Prasugrel is a third-generation thienopyridine antiplatelet agent that functions as a prodrug, requiring metabolic activation to exert its therapeutic effects. It was developed to address limitations associated with earlier thienopyridines, such as clopidogrel, including variability in patient response and delayed onset of action. Prasugrel contains a dihydrothieno\[3,2-c]pyridine core and a chiral center at the 5-position, which is critical for its pharmacological activity.

The discovery of prasugrel emerged from medicinal chemistry programs aimed at improving platelet inhibition in patients at risk of thrombotic events, particularly those undergoing percutaneous coronary intervention. Its design focused on generating a more efficient metabolic activation pathway while maintaining selectivity for the platelet P2Y₁₂ receptor. Unlike clopidogrel, prasugrel is hydrolyzed by esterases to an intermediate thiolactone, which is then rapidly oxidized by cytochrome P450 enzymes to the active metabolite. This dual-step activation reduces interindividual variability and results in a more predictable antiplatelet effect.

Prasugrel selectively and irreversibly binds to the P2Y₁₂ receptor on platelets, inhibiting adenosine diphosphate (ADP)-mediated platelet aggregation. This action prevents thrombus formation in patients with acute coronary syndromes and reduces the risk of stent thrombosis after coronary interventions. Clinical studies have demonstrated that prasugrel provides faster, more consistent, and more potent platelet inhibition compared to clopidogrel, making it a preferred choice in certain high-risk patient populations.

The synthesis of prasugrel involves the preparation of the thienopyridine core, followed by the introduction of a chiral center through selective esterification and functionalization of the side chain. The active metabolite contains a thiol group essential for covalent binding to the P2Y₁₂ receptor. The prodrug form, used in oral administration, ensures stability and bioavailability before enzymatic conversion in vivo.

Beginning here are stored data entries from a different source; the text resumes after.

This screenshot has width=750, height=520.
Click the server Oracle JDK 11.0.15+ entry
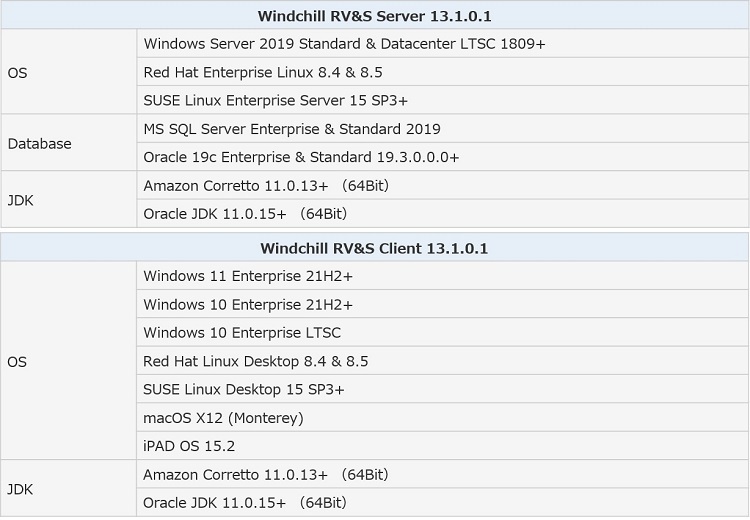pos(245,214)
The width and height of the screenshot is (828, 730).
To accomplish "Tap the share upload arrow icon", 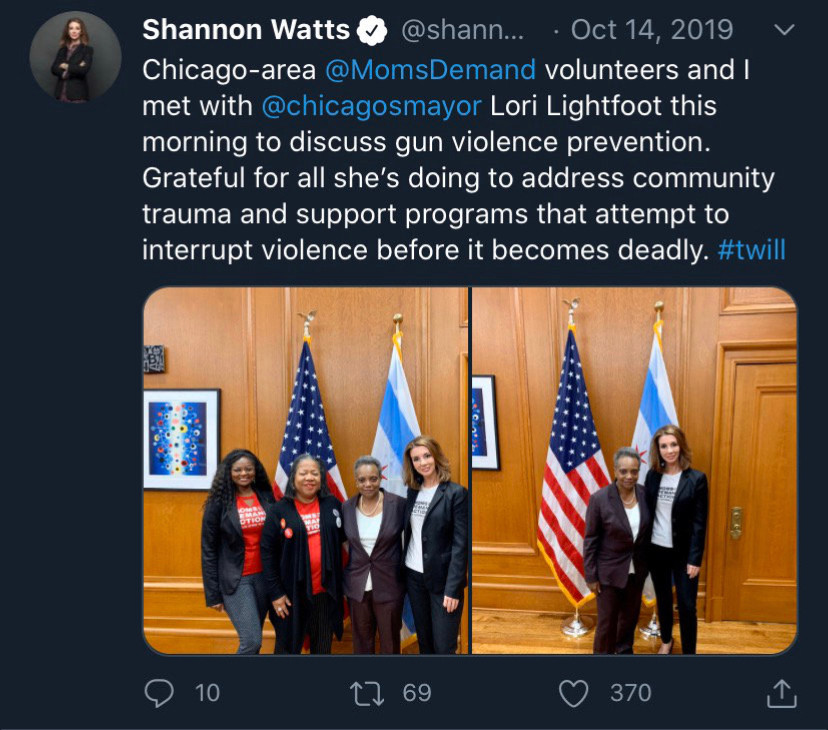I will (x=782, y=693).
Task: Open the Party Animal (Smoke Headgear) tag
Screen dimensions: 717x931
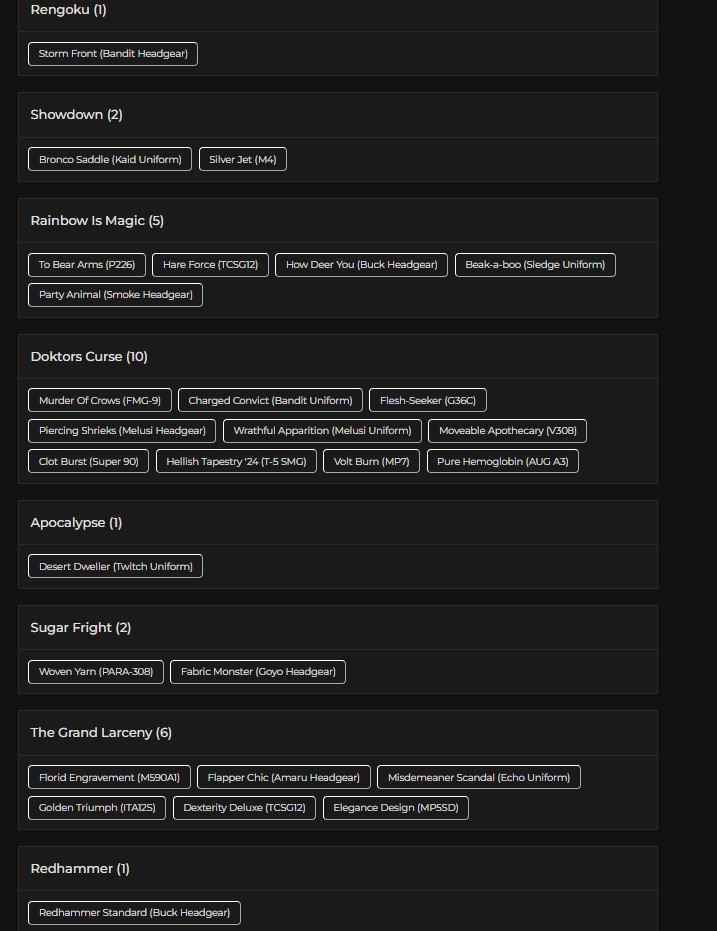Action: pyautogui.click(x=115, y=294)
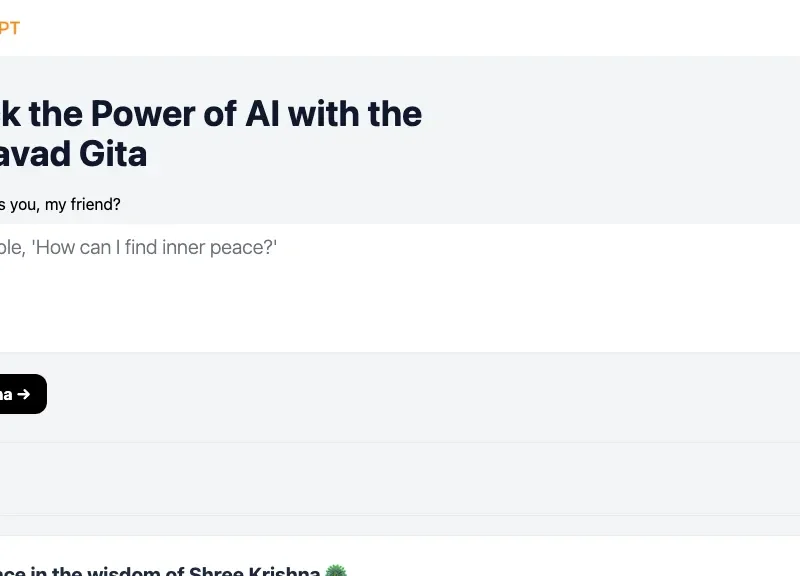Focus the 'How can I find inner peace?' field
The height and width of the screenshot is (576, 800).
click(x=400, y=288)
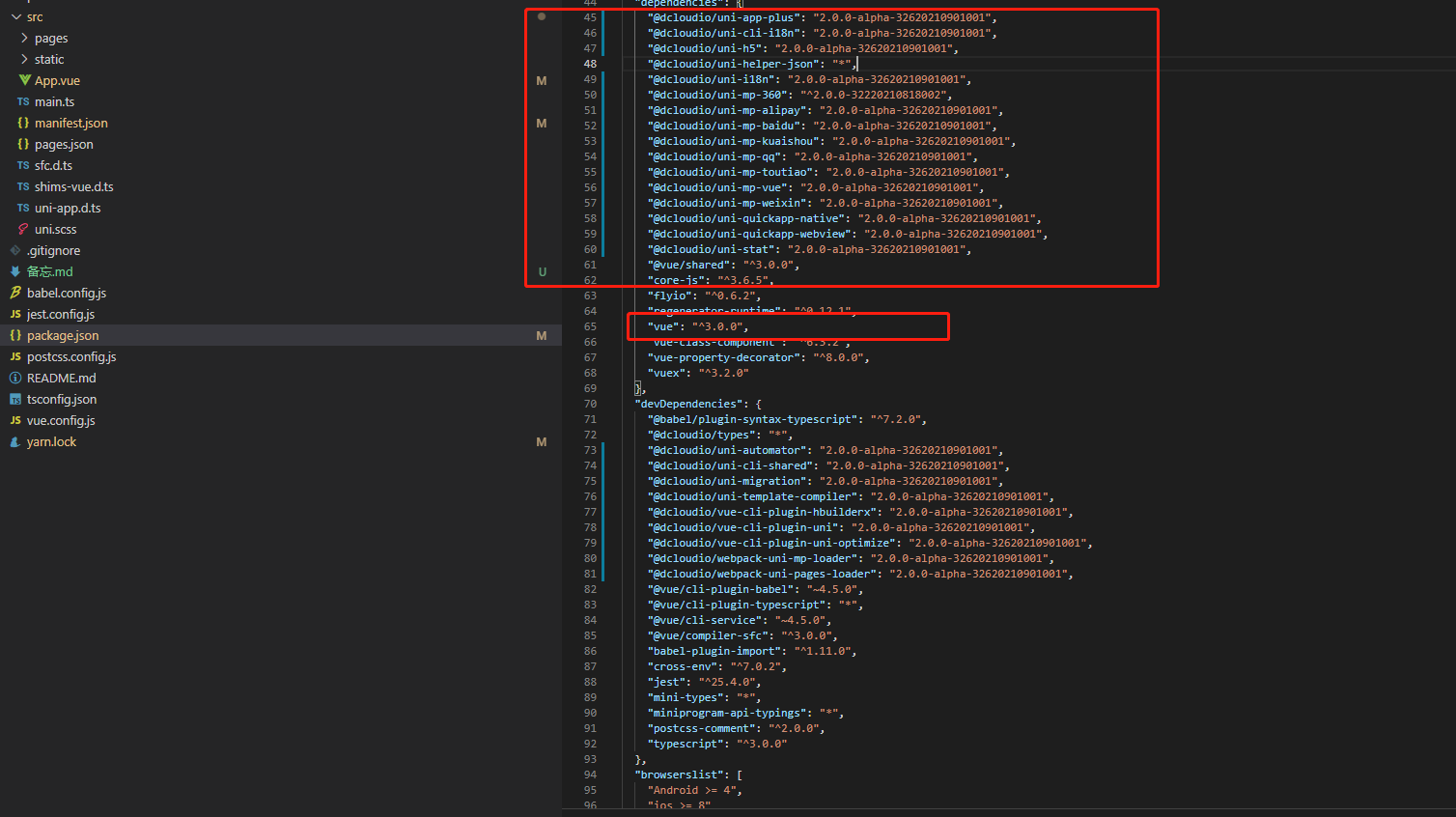Select vue.config.js in file list
Image resolution: width=1456 pixels, height=817 pixels.
pyautogui.click(x=61, y=420)

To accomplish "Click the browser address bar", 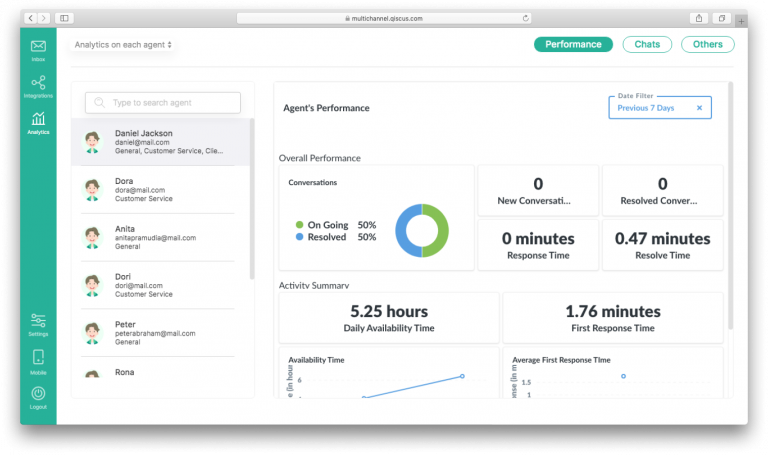I will click(x=383, y=18).
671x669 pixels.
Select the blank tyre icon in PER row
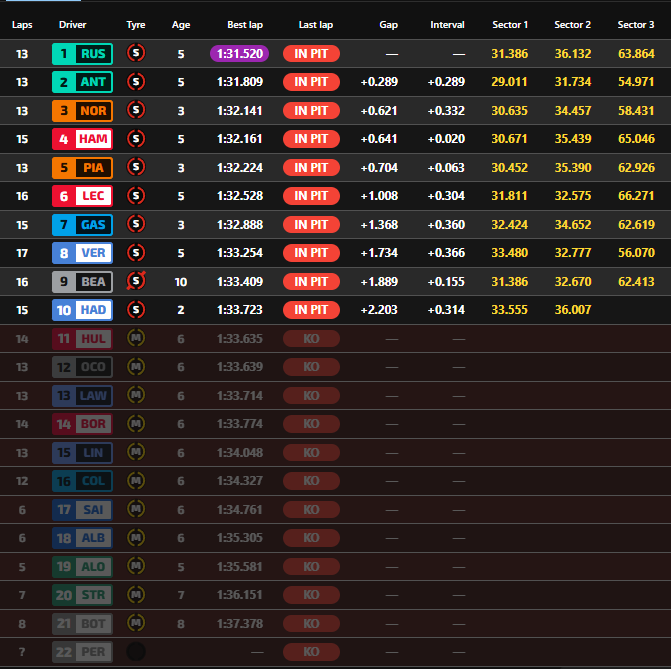point(137,652)
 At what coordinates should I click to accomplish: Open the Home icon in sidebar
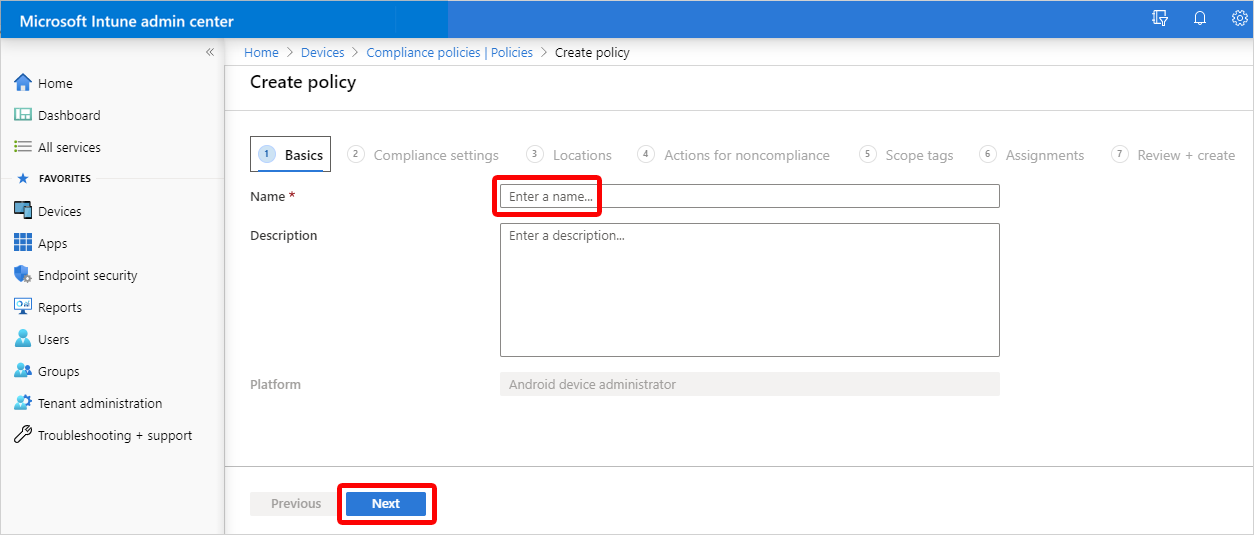pyautogui.click(x=23, y=83)
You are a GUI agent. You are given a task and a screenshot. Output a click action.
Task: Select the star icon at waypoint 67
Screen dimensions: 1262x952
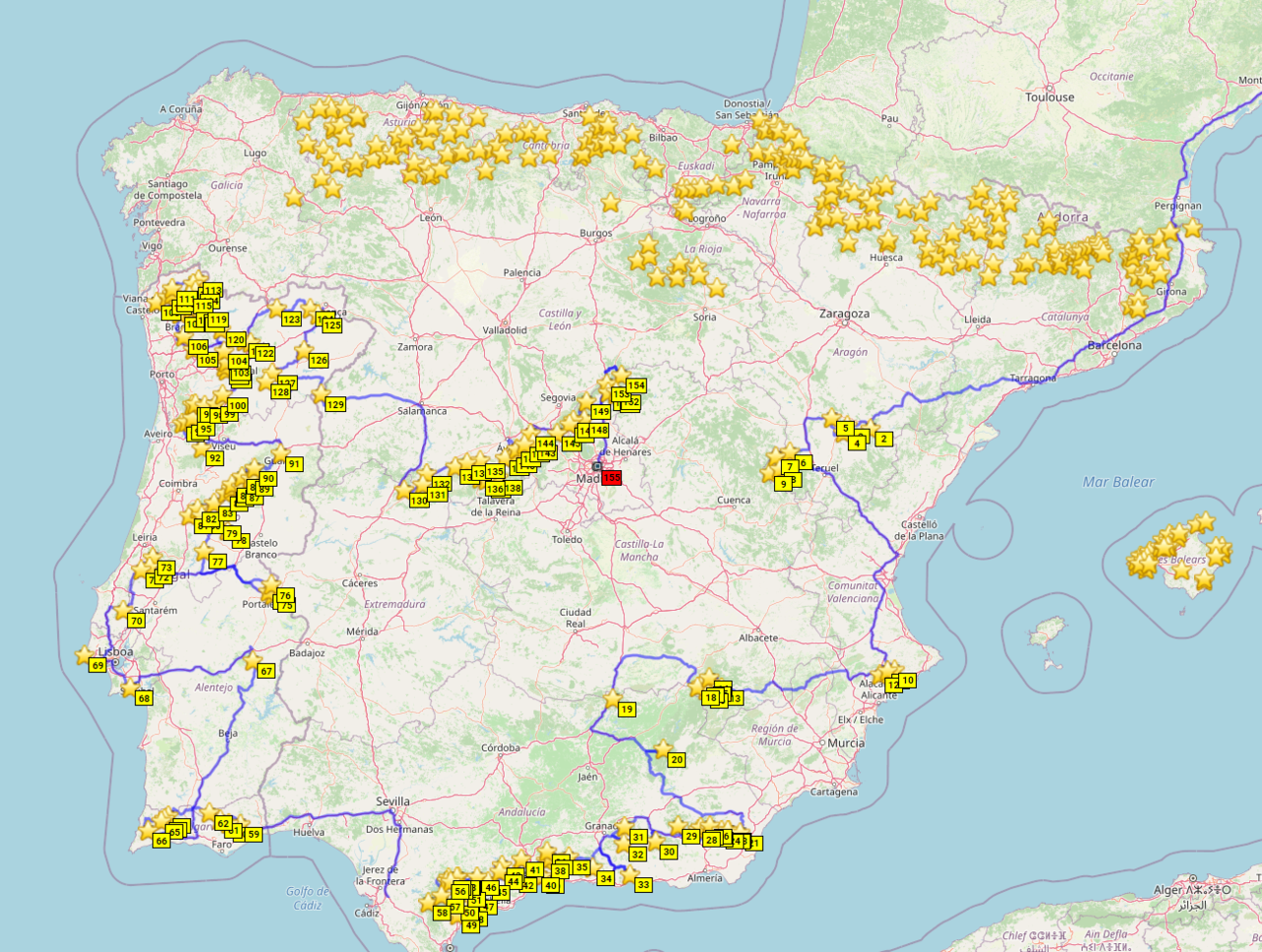tap(252, 659)
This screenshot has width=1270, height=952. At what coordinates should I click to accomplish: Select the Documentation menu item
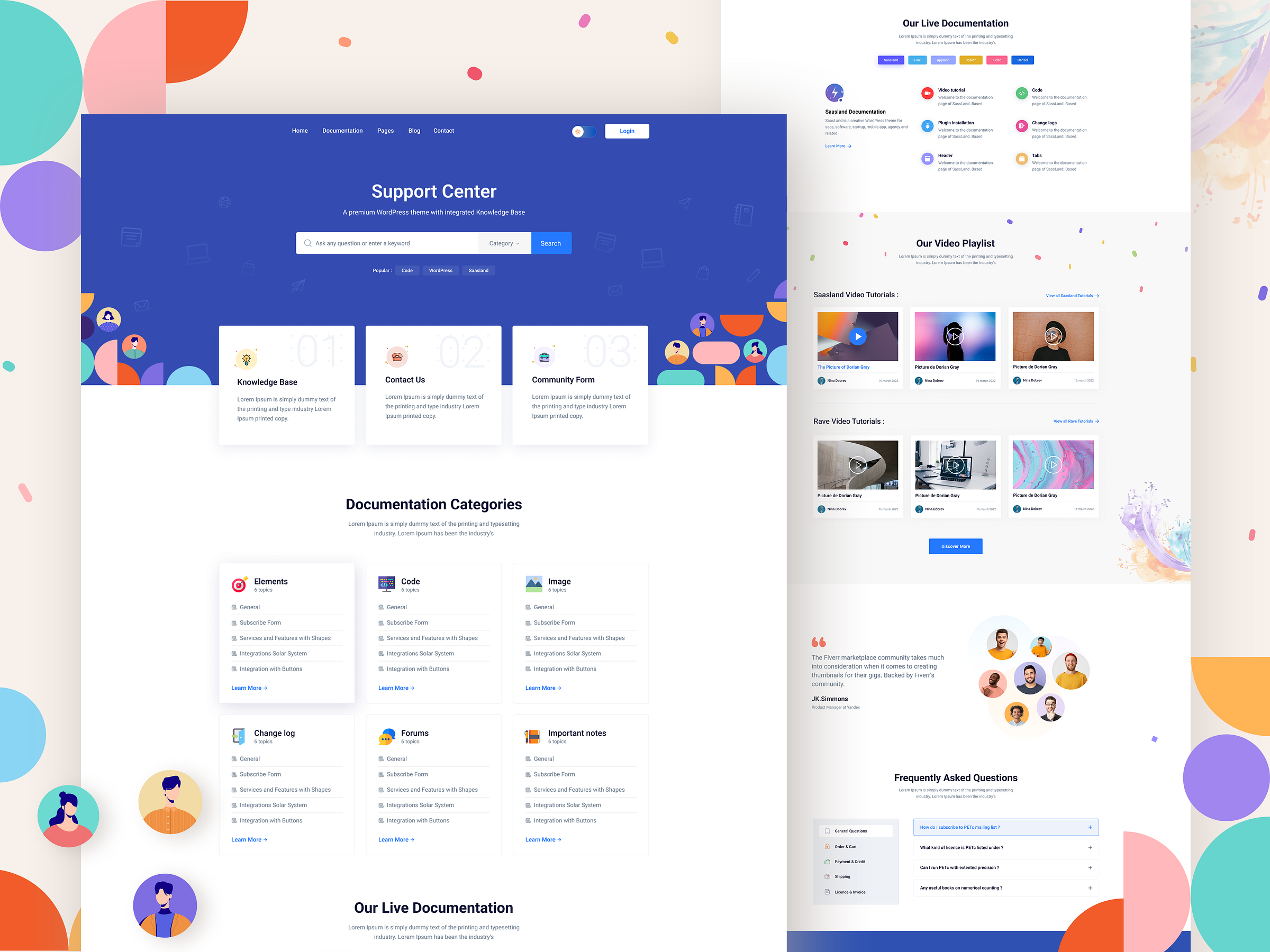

In addition to its primary use as an antiplatelet therapy, prasugrel has contributed to research on the pharmacogenomics of platelet inhibition. Studies comparing prasugrel with clopidogrel have highlighted the impact of genetic polymorphisms in cytochrome P450 enzymes on drug metabolism and efficacy. Prasugrel’s more efficient activation pathway minimizes the influence of such genetic variability, providing clinicians with a more reliable therapeutic profile.

The clinical adoption of prasugrel has significantly influenced treatment guidelines for acute coronary syndromes, emphasizing rapid and potent platelet inhibition in patients undergoing stent placement. Its pharmacological properties, combined with predictable pharmacokinetics, have improved outcomes in interventional cardiology and have provided a valuable tool for preventing adverse thrombotic events.

Beyond its therapeutic application, prasugrel has served as a model compound in drug development, demonstrating the value of prodrug strategies, stereochemistry control, and selective receptor targeting in optimizing pharmacodynamic response. Research continues on developing next-generation antiplatelet agents inspired by the pharmacological principles established by prasugrel, aiming to further improve efficacy and safety in cardiovascular medicine.